Through Count Carl-Adam "Bobby" Moltke, the son of a former Danish Foreign Affairs minister and deeply connected member of the political underground of Copenhagen, Wichfeld met Flemming Muus, a man that had trained under Winston Churchill's Special Operations Executive (SOE), and would eventually become her son-in-law. Wichfeld made her estate available to Muus to house the top-secret SOE agent Jens Jacob Jensen, codenamed "Jacob" and shelter him. Eventually she and Jacob grew to lead the Lolland resistance and Engestofte became central to the recruitment, training, arming, planning, direction and organization of the actions of the resistance (such as the bombing of the Naskov shipyard), as well as being a receiving ground for British paratroopers and weapons drops. When the resistance gained momentum and the Nazis sent in forces to quell it, Wichfeld was instrumental in facilitating the escape of Danish patriots fleeing the country, including Himar Wulff and his wife.

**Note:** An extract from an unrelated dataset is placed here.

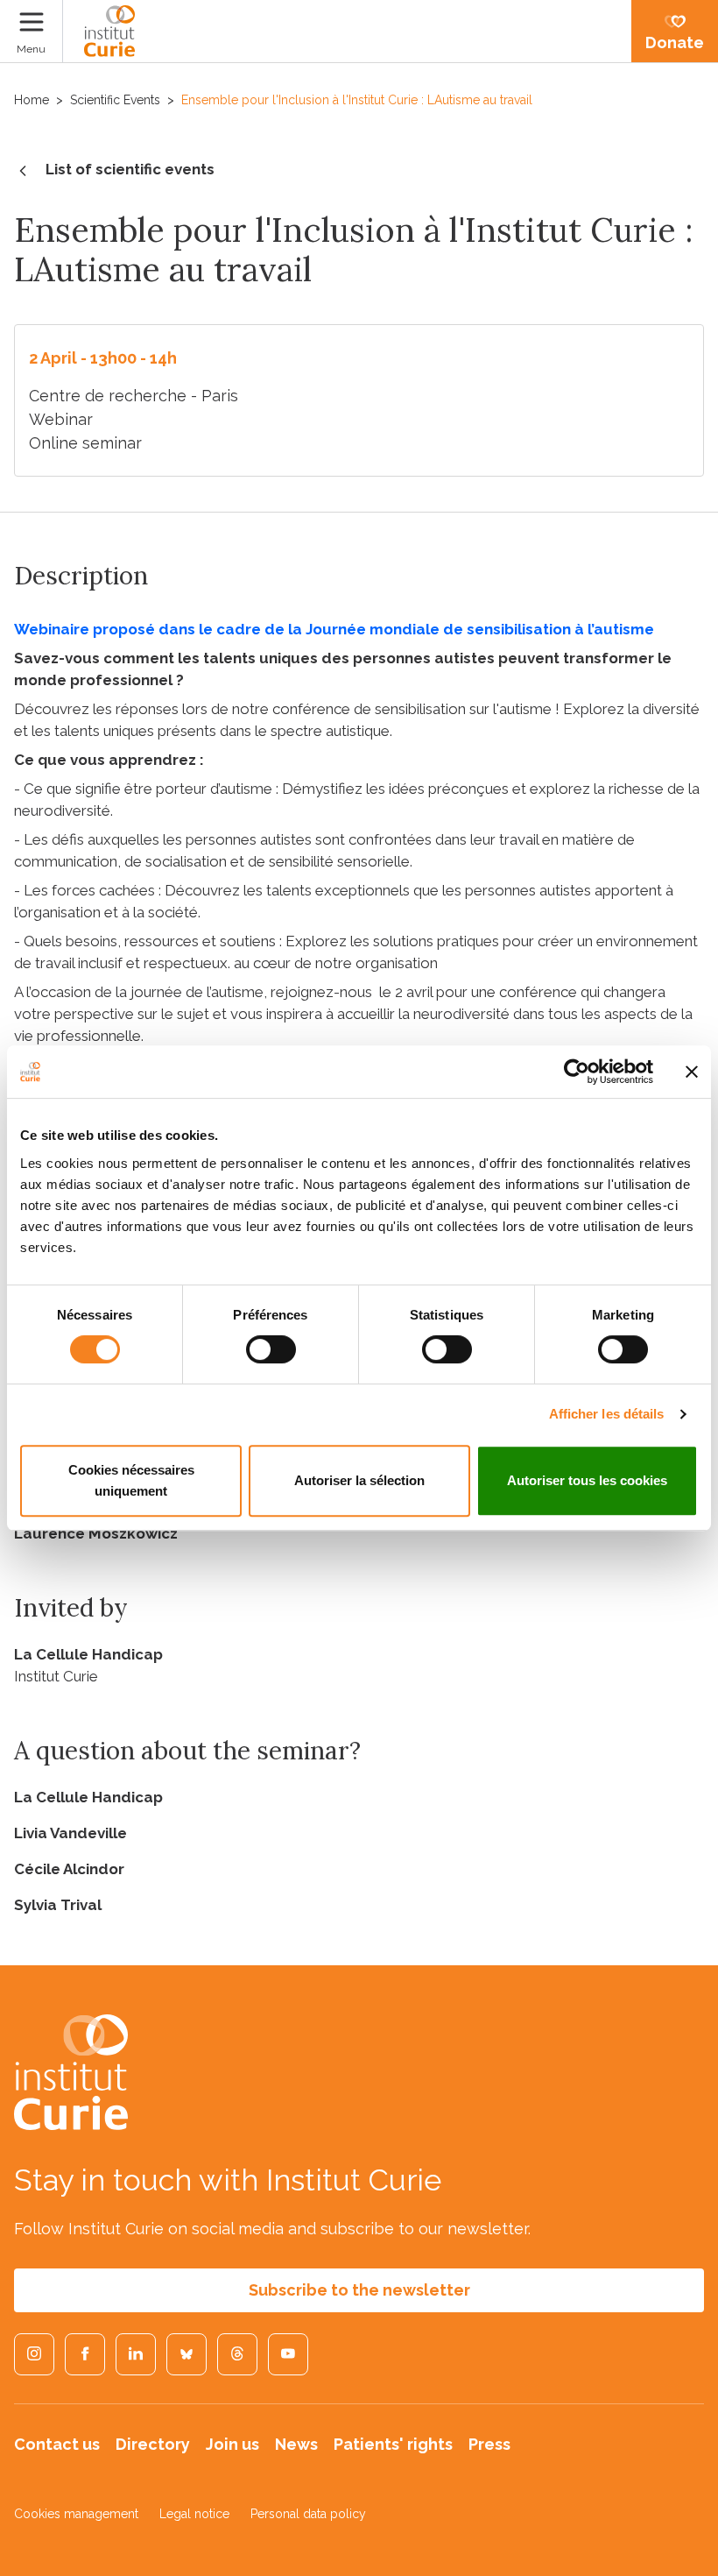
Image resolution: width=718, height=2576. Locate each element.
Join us (232, 2444)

During this time, she also challenged the Danish resistance, who was reticent to facilitate safe passage for Jewish families, and personally began to harbour a Jewish family being sought by the Gestapo.

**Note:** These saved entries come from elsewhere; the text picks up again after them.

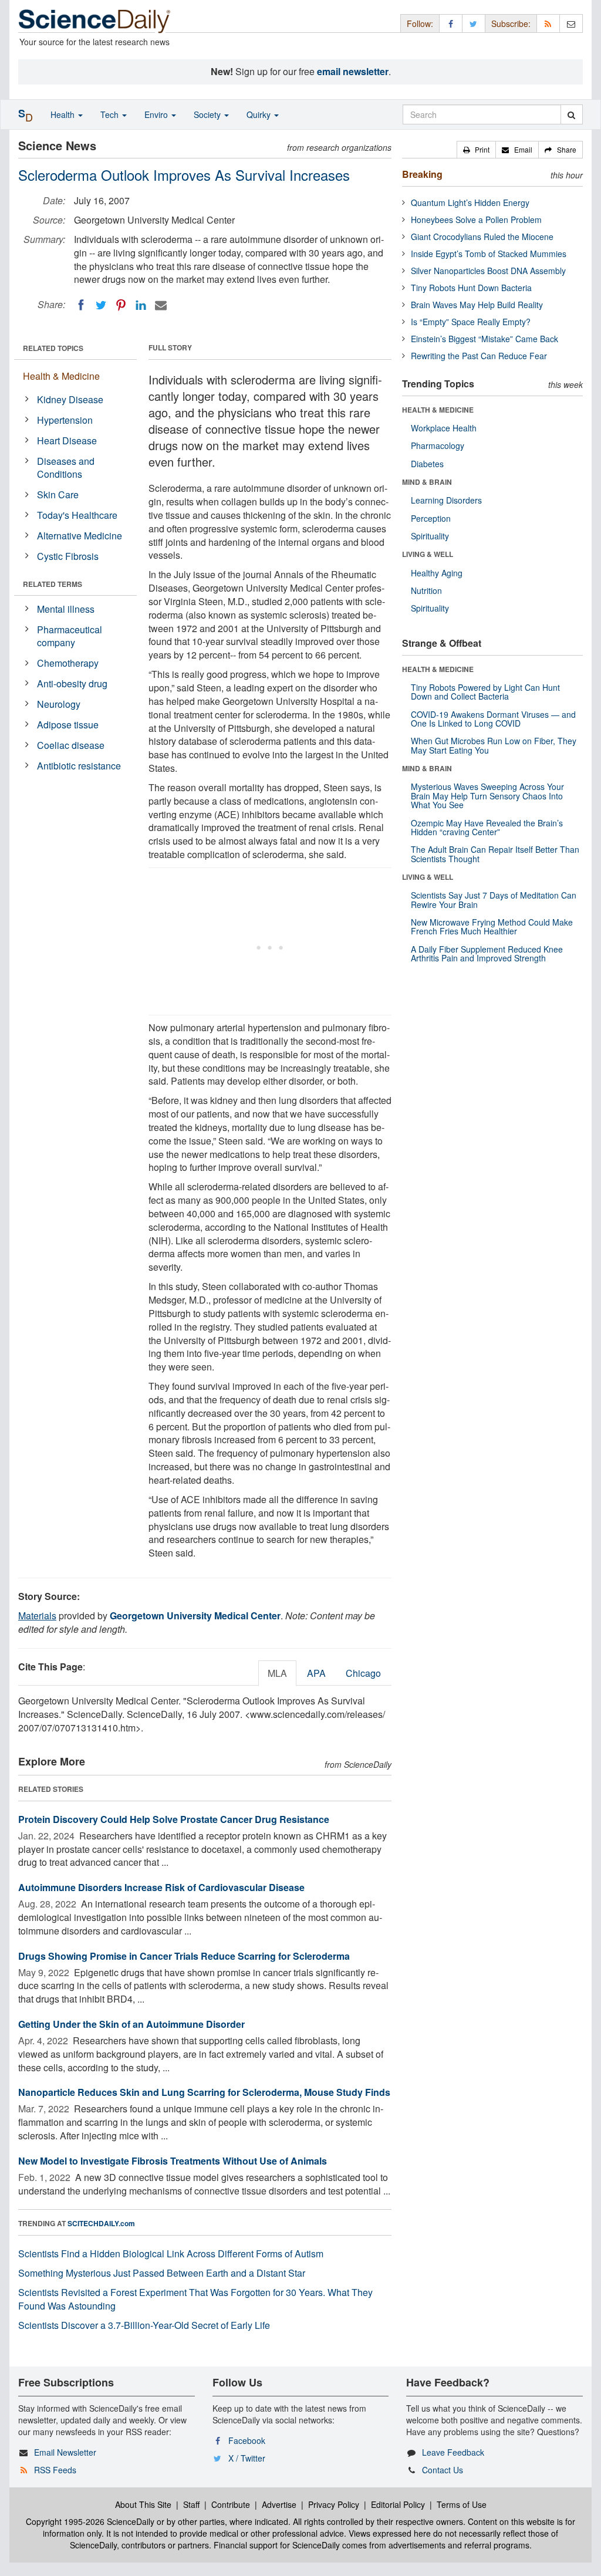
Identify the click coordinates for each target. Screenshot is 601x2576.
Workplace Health (444, 428)
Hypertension (65, 420)
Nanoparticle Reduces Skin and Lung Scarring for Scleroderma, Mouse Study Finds (204, 2092)
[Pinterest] (121, 305)
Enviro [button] (157, 114)
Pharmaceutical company (69, 636)
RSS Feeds (55, 2470)
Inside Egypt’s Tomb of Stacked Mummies (488, 253)
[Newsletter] (571, 23)
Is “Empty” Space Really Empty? (471, 322)
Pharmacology (437, 445)
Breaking (422, 174)
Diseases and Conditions (65, 467)
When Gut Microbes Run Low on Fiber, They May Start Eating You (493, 745)
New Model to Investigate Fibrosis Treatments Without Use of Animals (172, 2161)
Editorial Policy (398, 2504)
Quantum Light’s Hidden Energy (470, 202)
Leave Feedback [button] (453, 2452)
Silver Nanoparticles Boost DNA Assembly (488, 270)
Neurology (58, 704)
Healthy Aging (436, 573)
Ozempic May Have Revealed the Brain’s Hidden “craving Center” (487, 827)
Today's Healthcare (77, 515)
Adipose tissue (68, 724)
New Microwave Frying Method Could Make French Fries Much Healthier (492, 926)
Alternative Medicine (79, 535)
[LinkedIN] (141, 305)
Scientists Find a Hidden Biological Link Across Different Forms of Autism (170, 2253)
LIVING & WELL (427, 554)
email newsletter (353, 71)
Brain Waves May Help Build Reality (477, 304)
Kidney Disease (70, 399)
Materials (37, 1615)
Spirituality (430, 536)
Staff (191, 2504)
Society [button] (208, 114)
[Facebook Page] (450, 23)
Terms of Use (462, 2504)
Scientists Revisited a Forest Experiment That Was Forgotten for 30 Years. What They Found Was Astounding (195, 2298)
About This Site (143, 2504)
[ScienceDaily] (94, 20)
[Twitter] (101, 305)
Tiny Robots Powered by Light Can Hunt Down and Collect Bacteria (485, 691)
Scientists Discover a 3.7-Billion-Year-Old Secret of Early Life (144, 2325)
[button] (476, 149)
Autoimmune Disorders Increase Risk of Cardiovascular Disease (161, 1887)
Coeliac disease (70, 745)
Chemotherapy (68, 663)
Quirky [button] (260, 114)
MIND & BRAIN (427, 482)
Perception (431, 518)
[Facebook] (81, 305)
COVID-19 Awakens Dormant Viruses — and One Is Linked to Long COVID (493, 718)
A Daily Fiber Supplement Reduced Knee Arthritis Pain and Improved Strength (487, 953)
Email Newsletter (65, 2452)
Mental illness (65, 609)
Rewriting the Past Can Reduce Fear (479, 356)
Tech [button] (110, 114)
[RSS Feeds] (548, 23)
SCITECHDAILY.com (101, 2223)
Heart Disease (67, 440)
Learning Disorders (446, 500)
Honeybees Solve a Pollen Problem (476, 219)
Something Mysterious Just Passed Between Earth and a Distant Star (161, 2273)
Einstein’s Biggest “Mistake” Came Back (484, 339)
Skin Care (58, 494)
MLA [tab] (277, 1673)
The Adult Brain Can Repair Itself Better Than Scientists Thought (495, 853)
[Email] (161, 305)
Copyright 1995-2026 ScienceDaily (90, 2521)
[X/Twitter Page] (473, 23)
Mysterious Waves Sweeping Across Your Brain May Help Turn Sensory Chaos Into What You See (487, 796)
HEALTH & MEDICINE (438, 409)
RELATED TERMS (52, 584)
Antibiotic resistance (79, 765)
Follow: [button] (420, 23)
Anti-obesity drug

==Arrest, imprisonment and death==
In late 1942 telephone transmissions between Jacob and other resistance members were intercepted by Gestapo wiretaps and led to the arrest of Jacob in Århus. Under interrogation and torture, Jacob gave away the names of forty-four resistance fighters and a hundred Danish families working with them. Wichfeld was one of them. Despite having received rumours that the Gestapo had evidence against her and would be coming to arrest her, Wichfield refused to leave Engestofte saying "I have joined the struggle for Denmark. I am willing to pay the price." In January 1944, she was arrested at Engestofte and imprisoned in Copenhagen's Vestre Fængsel prison where she was subjected to daily interrogation for four months. The resistance did mount a rescue plan that involved bribing a Gestapo agent to help facilitate her escape with a staged ambush, but the agent bungled the plan by getting drunk and having himself revealed. The Gestapo staged the transfer of an agent disguised as Wichfeld to try and capture the resistance ambush team that included her daughter Varinka and Flemming Muus, but the team recognized the agent as a decoy and did not attack.

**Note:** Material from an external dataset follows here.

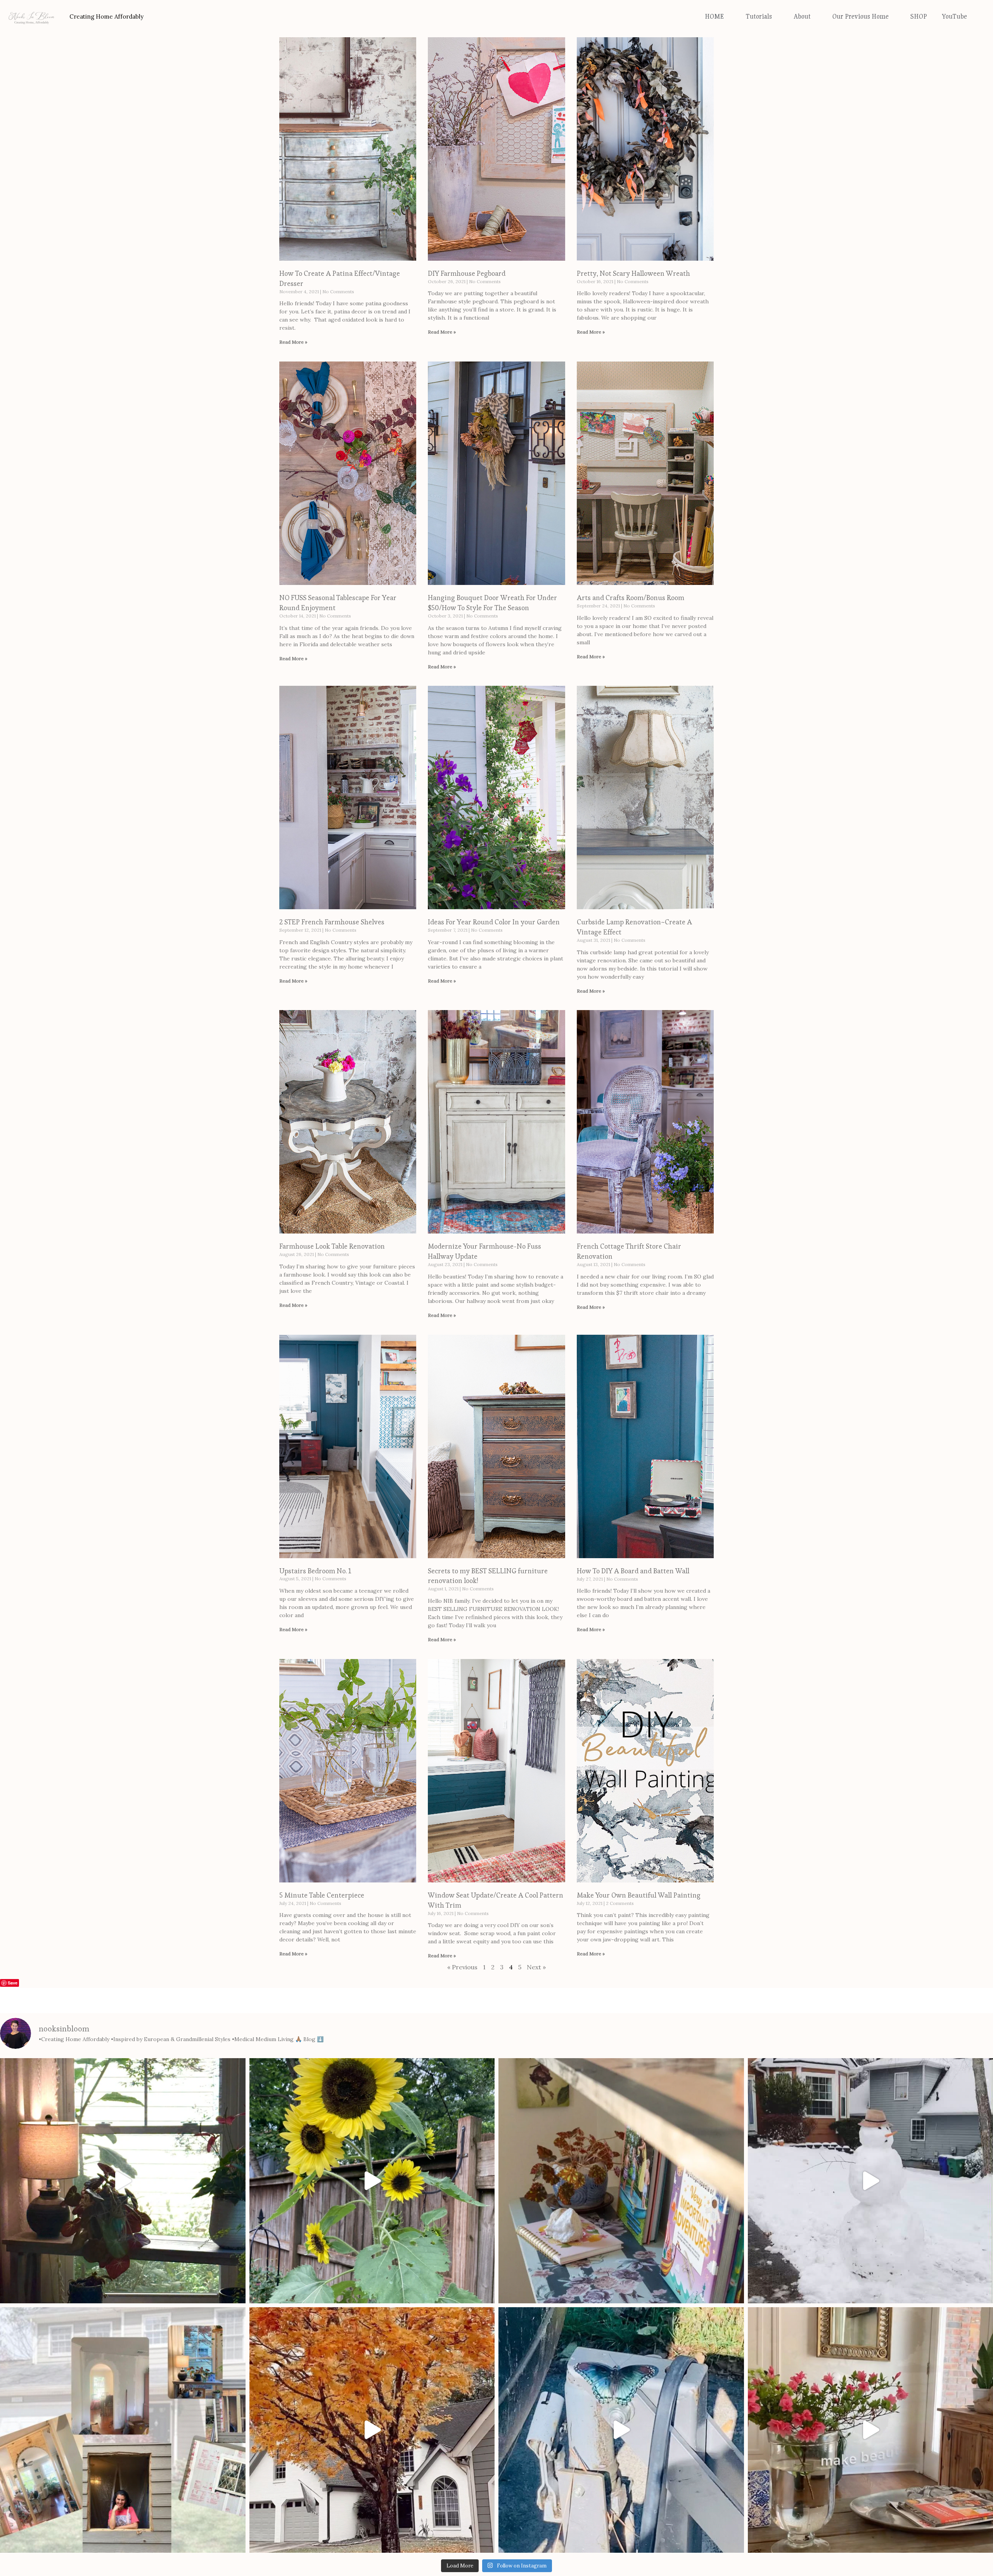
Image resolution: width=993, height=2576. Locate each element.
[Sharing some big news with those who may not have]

In May 1944, Wichfeld stood trial with ten other defendants in the resistance. Together with Georg Quistgaard and two others, she was sentenced to death but was told she could beg clemency to have it commuted to a life sentence. She asked the court if the same offer extended to the other defendants, and when it was not, turned it down flatly, and then sat down and casually powdered her nose.

There was outrage across the country at her sentence, as capital punishment for women had long since been considered barbaric in Denmark. The sentence was later converted into a life sentence, and because there was no penal servitude for women in Denmark, she was transferred with other women captured as part of the resistance Hvidsten group to Cottbus POW camp in Germany, and eventually transferred to Waldheim Prison. She died there of pneumonia on 27 February 1945 after a long bout of tuberculosis, one month before the end of the Second World War.

== Commemoration ==
Wichfeld is listed on the memorial wall in Ryvangen Memorial Park indicating that the whereabouts of her remains are unknown.

The Ulster History Circle unveiled a blue plaque in her memory at Kinawley and Holy Trinity Parish Church in Derrylin in November 2023, close to her childhood home, St. Hubert's, on the shores of Upper Lough Erne.